Sometimes Life Sucks…and That’s OK

When I first began writing this blog, my purpose was to inspire others and to bring hope that there can be healing, freedom, and peace after pain and trauma. That it what I strive to do with each word that I write. I recently realized though, that there is one area that I rarely talk about. I don’t often talk about life in general and how trauma and healing intersect with everyday life. See, as a Christian, there is a myth perpetuated through churches that says that if you are diligent enough, if you pray enough, if you’re holy enough, then there is no reason for you to feel bad or to struggle. The lie is that if there is something wrong in your life it is because you don’t have enough faith or, my favorite, are being punished by God for some sin that you have yet to confess. I believe that Christ has come to set us free from our past and to heal us in our struggles and pain…but that doesn’t mean that I am any less saved if I am struggling in my life and can’t seem to find that peace and contentment.

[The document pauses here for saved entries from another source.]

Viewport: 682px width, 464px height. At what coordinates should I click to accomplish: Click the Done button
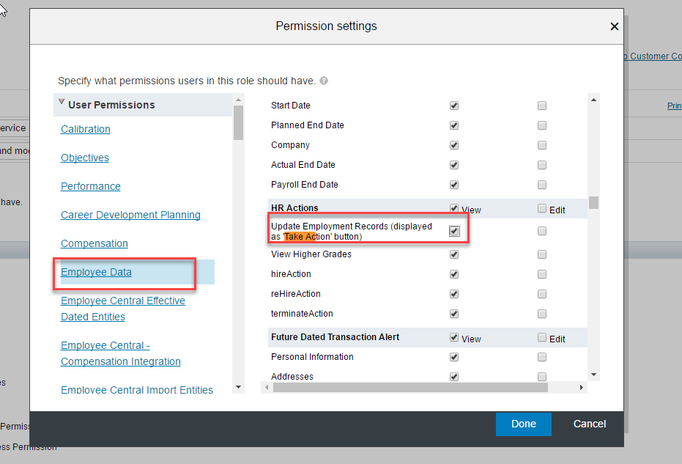(x=524, y=424)
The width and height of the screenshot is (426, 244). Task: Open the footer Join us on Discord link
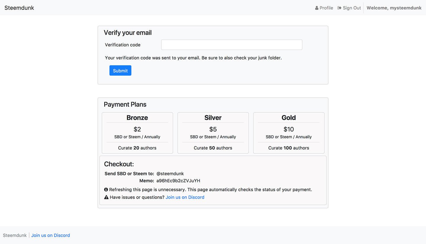tap(51, 235)
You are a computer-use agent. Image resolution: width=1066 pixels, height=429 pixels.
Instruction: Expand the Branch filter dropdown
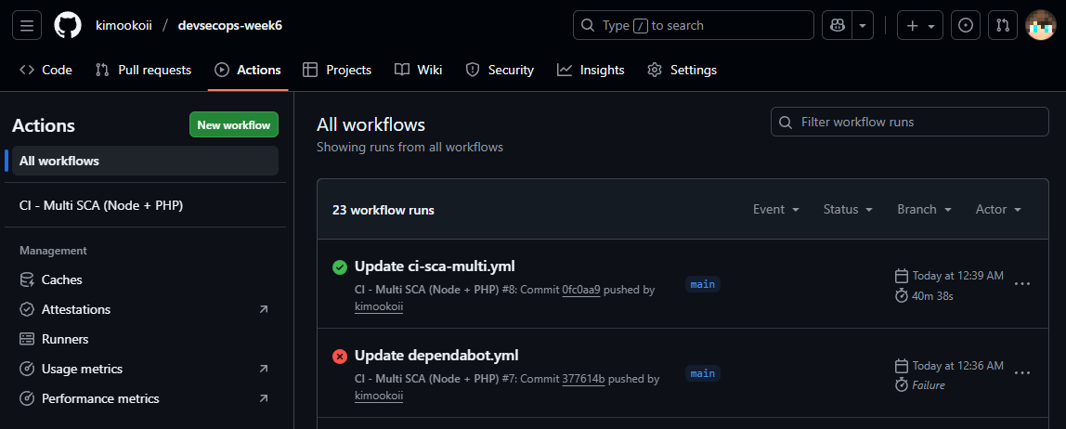coord(924,210)
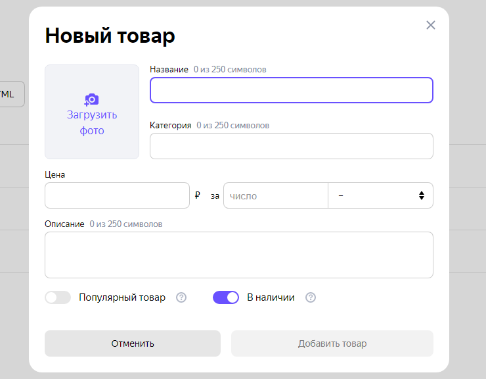Image resolution: width=486 pixels, height=379 pixels.
Task: Click the up-down arrows in unit selector
Action: [421, 195]
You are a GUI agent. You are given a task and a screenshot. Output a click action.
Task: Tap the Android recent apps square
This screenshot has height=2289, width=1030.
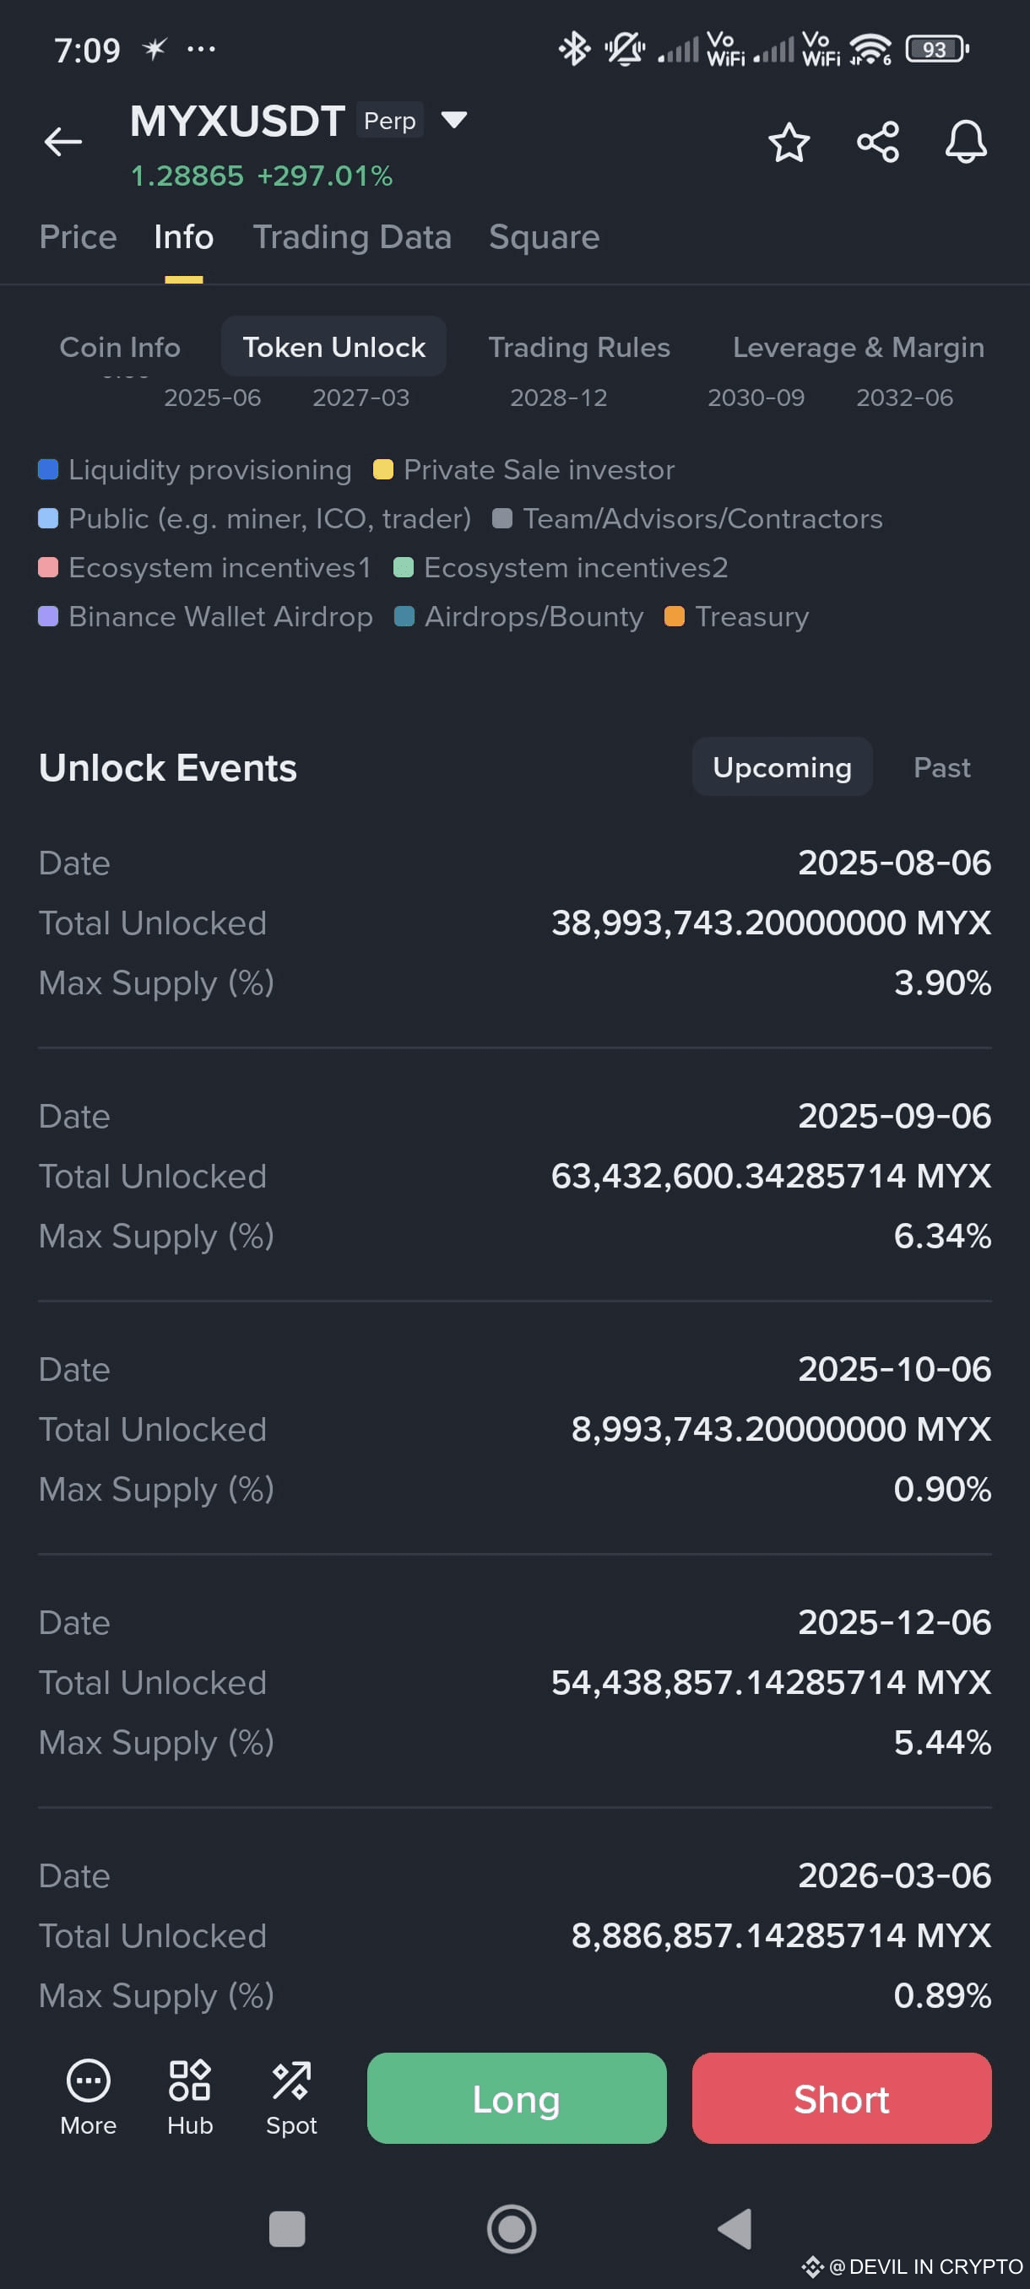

What I’ve learned is that no matter how hard you work at healing from the trauma and pain in your life, those invisible wounds still exist. So there are times in your life, sometimes there are long seasons in your life after you thought everything was better and you were healing, where life just sucks. There are times when you realize that your hopes and dreams, everything that you begged, prayed, and cried for, are never going to happen. When you realize that the life you need, the life you want, won’t ever exist and that is really sucks. There are so many things in this world that are pressing in on us from every angle that the natural response is to fall apart. I have been in my healing journey for a very long time, and every time I think that I am doing good,  God reminds me that I’m not in control and there are still areas of my life that are effected by my past. He gently reminds me in the midst of the suffering that I cannot control other peoples’ choices and responses, that I cannot change their hearts, and I cannot convince them of the truth, because their life is not mine to change, that is for God. There have been seasons in my life, and I am currently in one again, where no matter what I do or how hard I try everything falls apart and I am left broken and barely breathing…again.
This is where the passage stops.